Un modèle agricole toujours au service des capitalistes

Dans un discours prononcé ce mardi, Ursula Von der Leyen est aussi revenue sur plusieurs résolutions décidées au cours du Conseil Européen exceptionnel du 1er février, se concentrant sur la question des agriculteurs. Parmi celles-ci, elle annonce notamment la mise en place d’un « dialogue stratégique sur le futur de l’agriculture », où seront mobilisés une « large variété de représentants du secteur agricole » qui incluent notamment « l’industrie des semences et des engrais, le secteur agroalimentaire, le secteur de transformation alimentaire, mais aussi le secteur financier, le secteur de banque coopérative ». A l’instar de la COP28 marqué par une participation record des lobbyistes et patrons pétroliers, ce « dialogue stratégique » réserve une place très importante aux patrons et industriels de l’agroalimentaire, dont les intérêts ne coïncident pas avec les petits et moyens exploitants agricoles qui sont en première ligne des pesticides et de la pollution des ressources naturelles.

Un projet qui ne manque pas de plaire aux grands patrons de l’agrobusiness tels qu’Arnaud Rousseau, président de la FNSEA, qui a appelé à mettre fin aux mobilisations des paysans, après avoir obtenu du gouvernement des dérogations sur les mesures écologiques.

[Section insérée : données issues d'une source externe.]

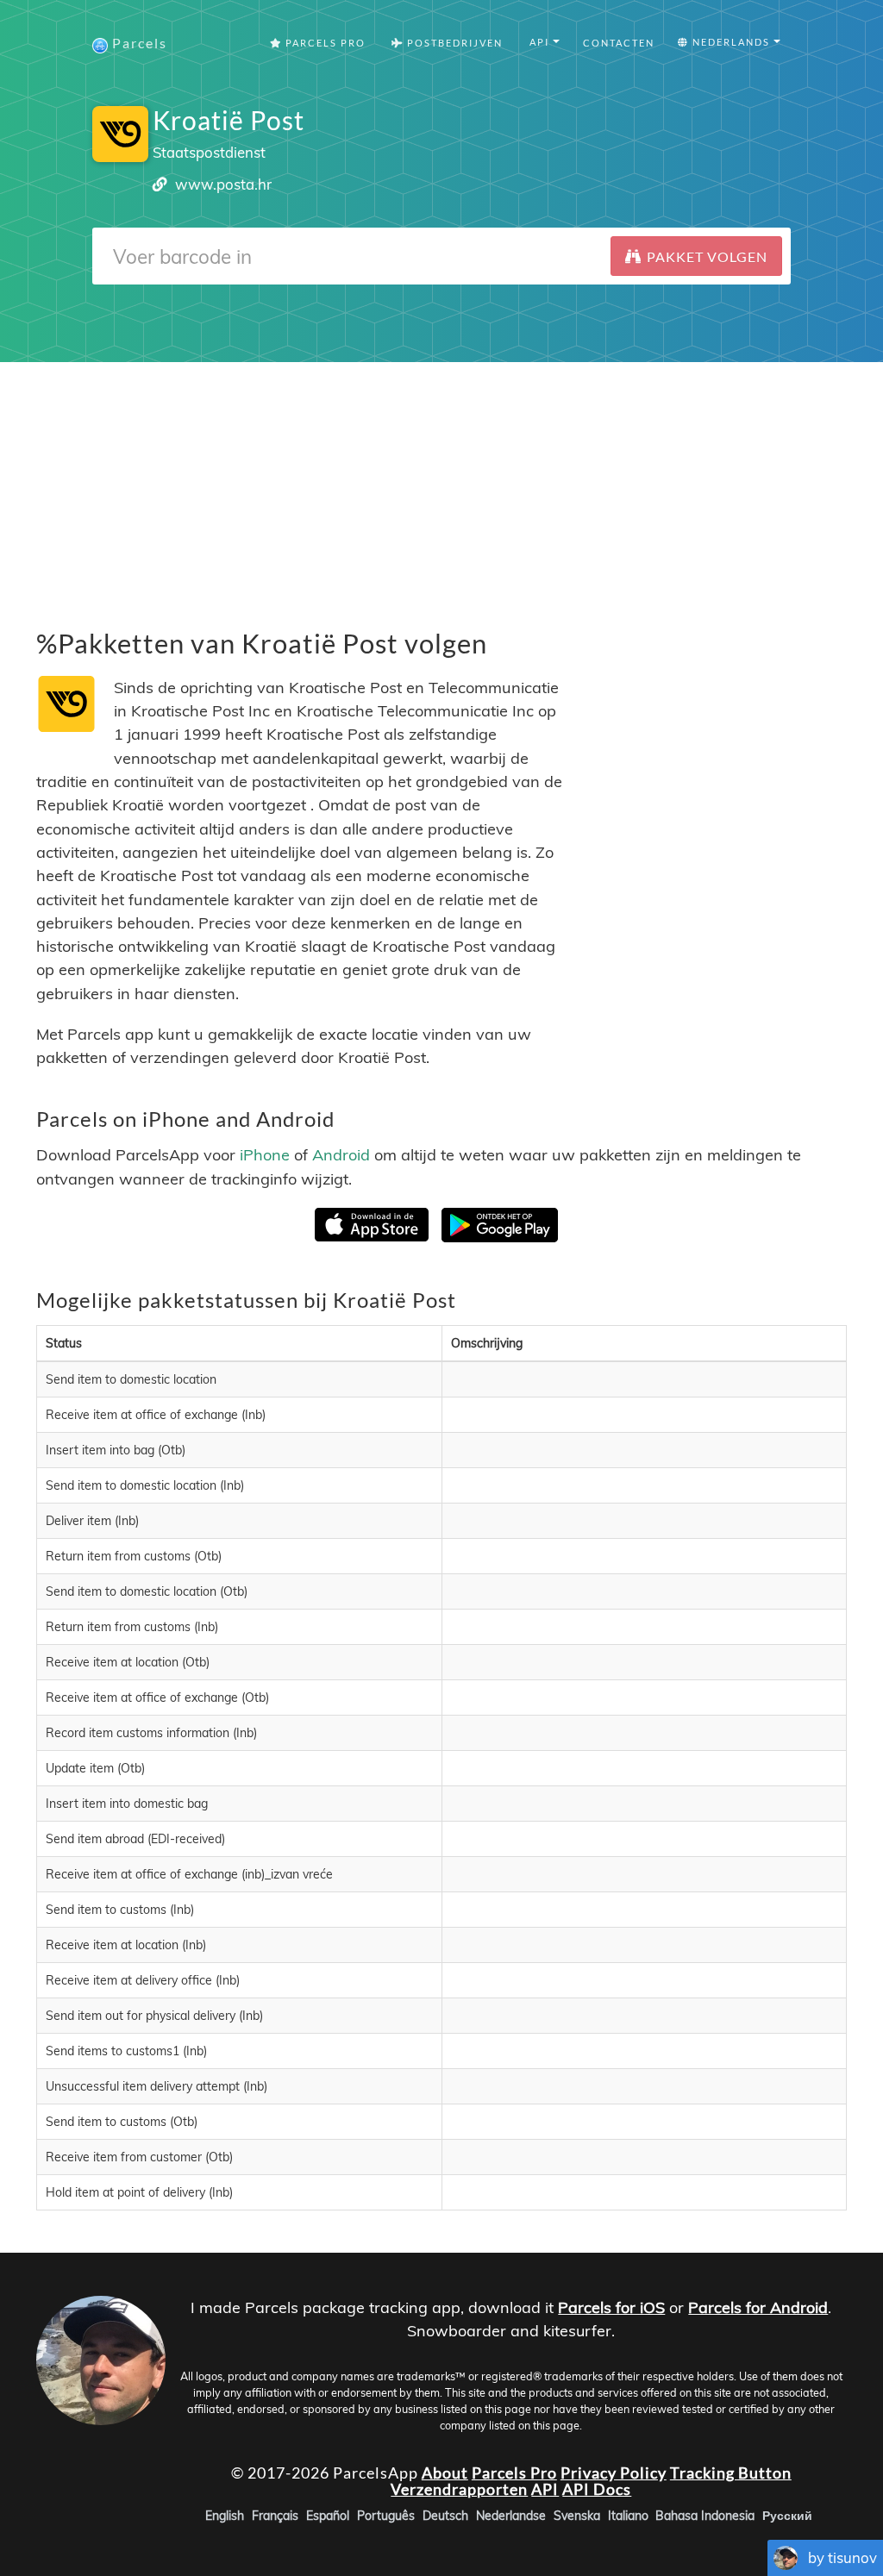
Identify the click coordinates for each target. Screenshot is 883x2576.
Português (386, 2515)
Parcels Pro (324, 42)
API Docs (596, 2489)
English (224, 2515)
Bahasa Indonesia (705, 2515)
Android (341, 1155)
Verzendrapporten (459, 2489)
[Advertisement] (441, 482)
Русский (787, 2515)
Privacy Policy (613, 2472)
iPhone (265, 1155)
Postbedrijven (453, 42)
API (545, 2489)
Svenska (577, 2515)
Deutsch (445, 2515)
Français (275, 2515)
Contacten (618, 42)
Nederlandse (511, 2515)
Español (327, 2515)
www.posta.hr (223, 184)
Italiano (628, 2515)
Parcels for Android (758, 2307)
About (445, 2472)
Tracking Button (731, 2472)
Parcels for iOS (611, 2307)
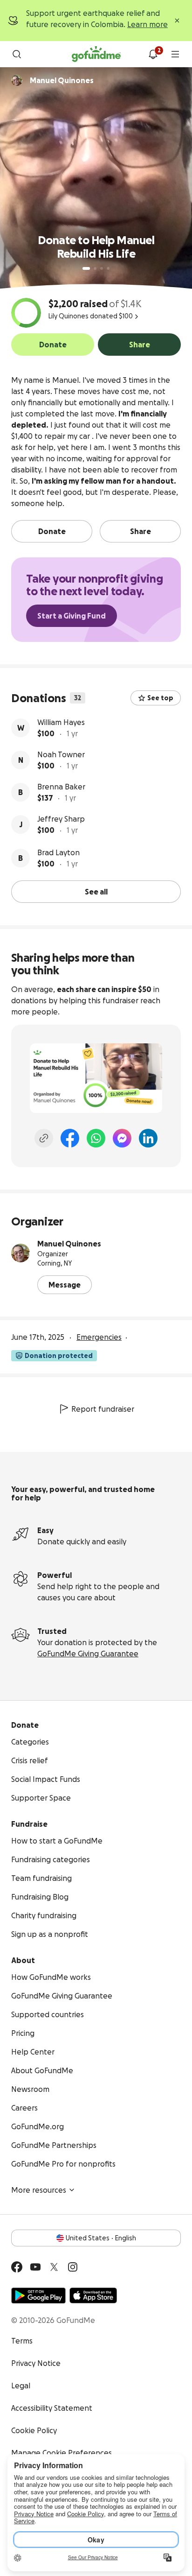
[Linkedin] (148, 1138)
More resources (38, 2190)
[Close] (177, 20)
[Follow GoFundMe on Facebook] (16, 2267)
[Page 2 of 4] (95, 268)
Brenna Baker (61, 786)
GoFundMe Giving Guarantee (87, 1653)
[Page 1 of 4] (86, 268)
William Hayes (61, 722)
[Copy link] (43, 1138)
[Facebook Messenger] (122, 1138)
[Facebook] (70, 1138)
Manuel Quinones (69, 1243)
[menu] (175, 54)
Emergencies (99, 1337)
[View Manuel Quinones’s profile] (20, 1253)
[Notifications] (153, 54)
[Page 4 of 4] (108, 268)
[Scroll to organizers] (16, 80)
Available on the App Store (93, 2295)
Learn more (147, 24)
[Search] (16, 54)
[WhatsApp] (96, 1138)
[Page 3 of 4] (101, 268)
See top (160, 698)
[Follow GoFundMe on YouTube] (35, 2267)
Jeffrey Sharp (61, 819)
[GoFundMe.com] (96, 54)
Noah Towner (61, 754)
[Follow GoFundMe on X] (54, 2267)
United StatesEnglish (101, 2238)
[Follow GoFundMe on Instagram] (72, 2267)
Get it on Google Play (38, 2295)
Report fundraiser (102, 1409)
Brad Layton (58, 852)
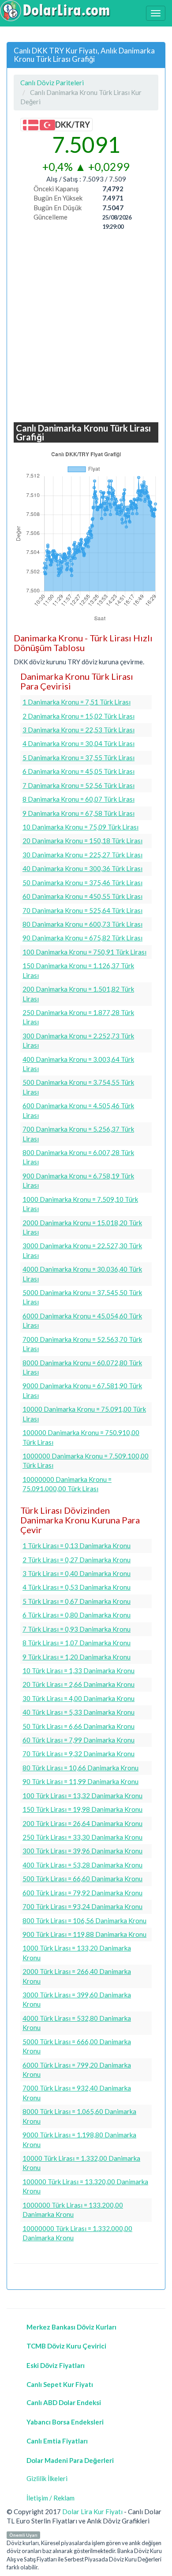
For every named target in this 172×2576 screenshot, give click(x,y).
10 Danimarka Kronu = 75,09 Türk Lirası (80, 827)
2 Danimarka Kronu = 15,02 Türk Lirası (78, 716)
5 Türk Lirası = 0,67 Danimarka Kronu (76, 1601)
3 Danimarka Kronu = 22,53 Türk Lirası (78, 730)
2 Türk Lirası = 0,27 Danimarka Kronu (76, 1560)
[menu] (155, 13)
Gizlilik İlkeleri (46, 2478)
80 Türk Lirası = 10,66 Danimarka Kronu (80, 1768)
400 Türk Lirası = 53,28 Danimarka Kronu (82, 1865)
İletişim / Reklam (50, 2498)
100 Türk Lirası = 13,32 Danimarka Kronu (82, 1795)
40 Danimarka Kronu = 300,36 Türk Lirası (82, 868)
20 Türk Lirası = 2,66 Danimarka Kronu (78, 1684)
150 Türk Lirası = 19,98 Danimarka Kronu (82, 1809)
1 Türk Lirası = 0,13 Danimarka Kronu (76, 1545)
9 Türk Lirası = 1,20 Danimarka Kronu (76, 1657)
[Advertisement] (86, 327)
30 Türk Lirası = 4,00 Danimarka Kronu (78, 1698)
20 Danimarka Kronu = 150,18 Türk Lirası (82, 841)
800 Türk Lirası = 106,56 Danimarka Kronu (84, 1920)
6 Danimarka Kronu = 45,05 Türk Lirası (78, 771)
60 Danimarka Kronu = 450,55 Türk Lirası (82, 896)
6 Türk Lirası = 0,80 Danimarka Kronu (76, 1615)
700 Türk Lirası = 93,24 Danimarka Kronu (82, 1906)
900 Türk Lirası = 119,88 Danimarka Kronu (84, 1934)
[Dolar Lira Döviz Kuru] (55, 10)
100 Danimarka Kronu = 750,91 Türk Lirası (84, 952)
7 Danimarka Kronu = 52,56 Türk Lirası (78, 785)
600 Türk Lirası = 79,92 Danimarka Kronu (82, 1893)
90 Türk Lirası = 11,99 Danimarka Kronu (80, 1781)
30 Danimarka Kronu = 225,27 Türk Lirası (82, 855)
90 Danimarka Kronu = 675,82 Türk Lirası (82, 938)
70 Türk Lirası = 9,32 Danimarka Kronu (78, 1754)
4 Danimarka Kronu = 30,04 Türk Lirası (78, 743)
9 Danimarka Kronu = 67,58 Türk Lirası (78, 813)
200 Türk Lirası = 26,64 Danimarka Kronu (82, 1823)
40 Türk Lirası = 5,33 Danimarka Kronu (78, 1712)
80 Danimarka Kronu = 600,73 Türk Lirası (82, 924)
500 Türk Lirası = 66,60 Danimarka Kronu (82, 1879)
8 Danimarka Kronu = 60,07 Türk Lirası (78, 799)
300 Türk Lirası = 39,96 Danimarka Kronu (82, 1851)
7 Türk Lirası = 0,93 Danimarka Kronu (76, 1629)
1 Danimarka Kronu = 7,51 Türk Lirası (76, 702)
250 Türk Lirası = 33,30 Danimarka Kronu (82, 1837)
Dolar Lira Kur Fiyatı (92, 2511)
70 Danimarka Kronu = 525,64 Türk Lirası (82, 910)
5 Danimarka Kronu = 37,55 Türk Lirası (78, 757)
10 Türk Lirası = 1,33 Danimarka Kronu (78, 1670)
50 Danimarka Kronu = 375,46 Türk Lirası (82, 882)
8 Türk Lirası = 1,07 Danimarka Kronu (76, 1643)
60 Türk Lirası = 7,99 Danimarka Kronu (78, 1740)
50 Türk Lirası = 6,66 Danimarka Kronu (78, 1726)
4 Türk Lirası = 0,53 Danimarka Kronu (76, 1587)
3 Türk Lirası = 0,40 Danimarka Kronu (76, 1573)
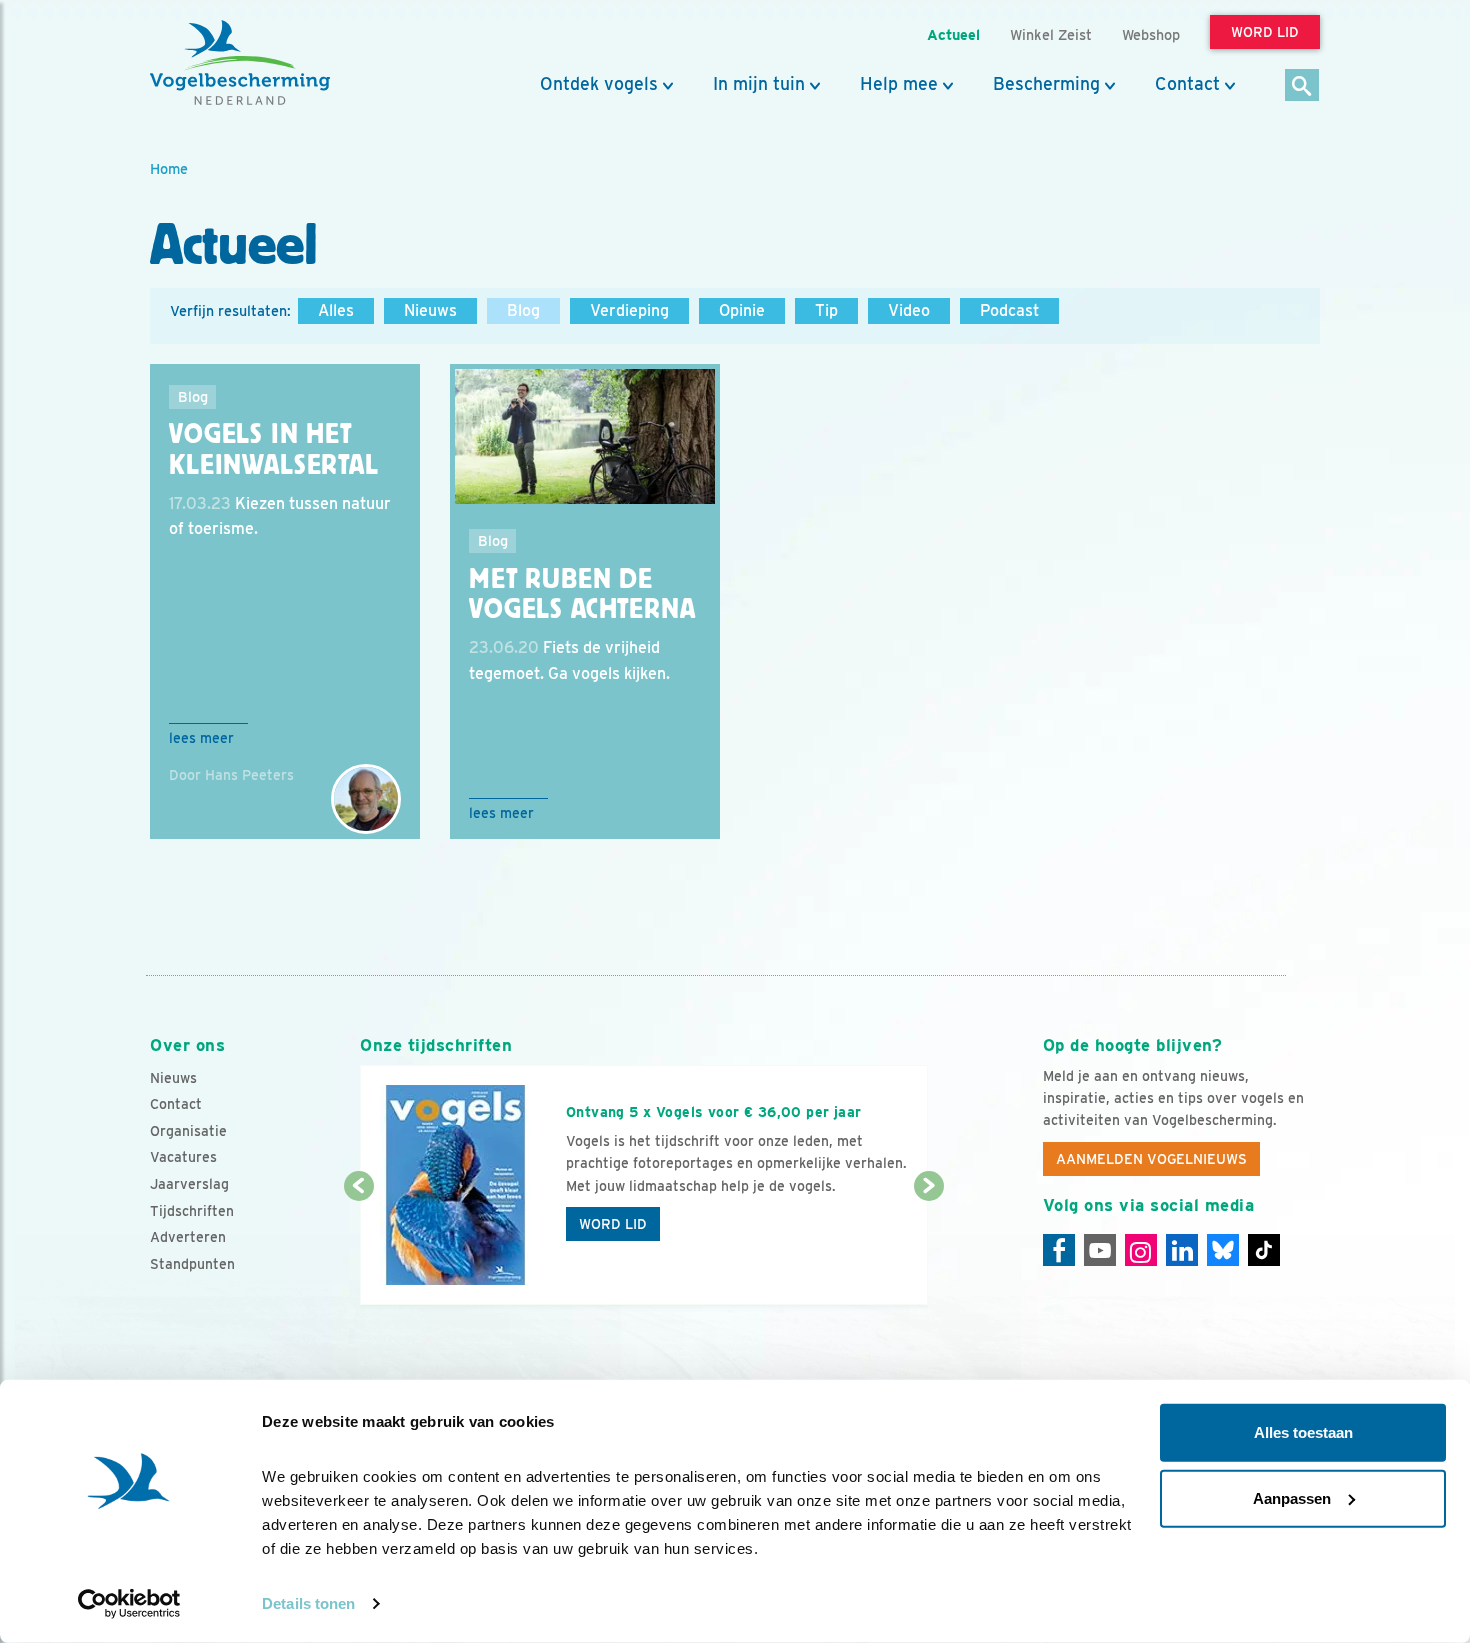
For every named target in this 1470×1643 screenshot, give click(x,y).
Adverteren (188, 1237)
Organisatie (188, 1131)
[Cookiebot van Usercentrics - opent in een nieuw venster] (129, 1604)
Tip (826, 310)
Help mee (899, 84)
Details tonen (308, 1603)
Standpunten (192, 1264)
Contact (1187, 84)
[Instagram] (1141, 1250)
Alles (336, 310)
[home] (240, 63)
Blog (523, 310)
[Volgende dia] (928, 1247)
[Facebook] (1059, 1250)
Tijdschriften (192, 1211)
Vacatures (183, 1157)
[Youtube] (1100, 1250)
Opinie (742, 310)
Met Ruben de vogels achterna (582, 594)
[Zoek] (1302, 86)
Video (909, 310)
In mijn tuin (759, 84)
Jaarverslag (189, 1184)
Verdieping (629, 310)
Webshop (1151, 34)
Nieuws (430, 310)
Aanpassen (1292, 1497)
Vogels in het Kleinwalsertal (274, 449)
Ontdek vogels (599, 84)
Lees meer (201, 738)
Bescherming (1046, 84)
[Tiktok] (1264, 1250)
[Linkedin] (1182, 1250)
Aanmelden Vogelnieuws (1151, 1159)
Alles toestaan (1303, 1432)
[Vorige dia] (358, 1247)
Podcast (1009, 310)
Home (169, 168)
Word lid (613, 1224)
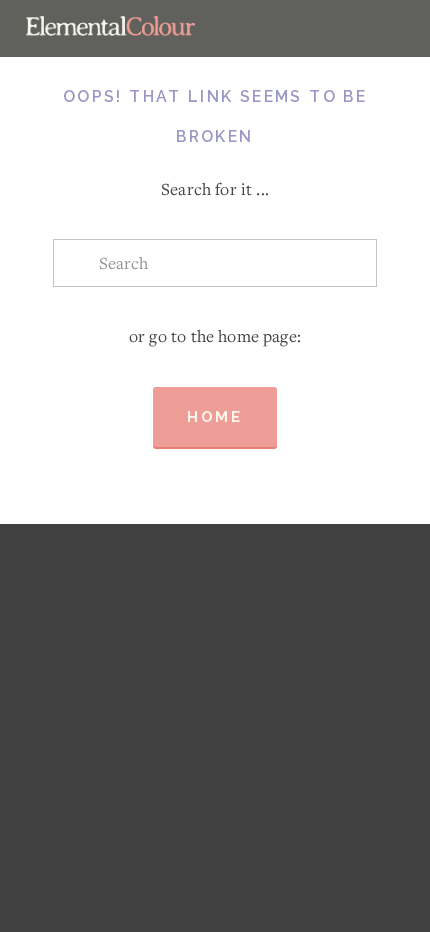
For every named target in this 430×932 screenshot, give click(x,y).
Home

Plutôt que de chercher à obtenir des garanties pour les 25 % des agriculteurs qui vivent sous le seuil de pauvreté, les dirigeants de la FNSEA et des Jeunes Agriculteurs ont préféré miser sur la suspension du plan « Ecophyto », qui visait simplement à réduire l’utilisation de phytosanitaires. Ces demandes pour continuer d’utiliser les pesticides et autres produits chimiques ont comme principaux bénéficiaires les géants agroalimentaires qui possèdent des immenses exploitations et exploitent plus d’un million d’ouvriers agricoles en France, et développent des monopoles sur l’agriculture.

En clair, ces reculs sur les mesures de réduction des pesticides annoncé par Von der Leyen s’inscrit dans une politique pro-agrobusiness de l’union européenne. Alors qu’elle avait peu de chance de passer en Commission, la colère des agriculteurs a été prise pour prétexte pour enterrer la disposition. Bien que la Commission Européenne assure que « l’agriculture peut jouer un rôle vital dans [la] transition » pour ses nouvelles mesures du « Pacte Vert », elle n’offre aucune place aux paysans pauvre et ne sert les intérêts que d’une poignée de grands patrons de l’agrobusiness et de l’agro-alimentaire et les représentants des banques qui se font des profits sur les dettes des petits exploitants, comme le Crédit Agricole.

En vérité, une politique en faveur des agriculteurs, paysans et ouvriers agricoles devrait prendre en compte les intérêts de la biodiversité et le retrait du marché des pesticides destructeurs de leur santé. Si ceux-ci sont maintenus ce n’est que pour maintenir des logiques de rendement et de compétitivité, encouragées par l’Union européenne et qui ne servent pas les petits producteurs et la population. Au contraire, pour améliorer les conditions de travail et de vie des agriculteurs, il s’agit de défendre un salaire minimum, la nationalisation des banques, et s’attaquer aux grands monopoles. Pour cela, c’est l’ensemble du système agricole qu’il faut remettre en cause, meilleur moyen de défendre la biodiversité.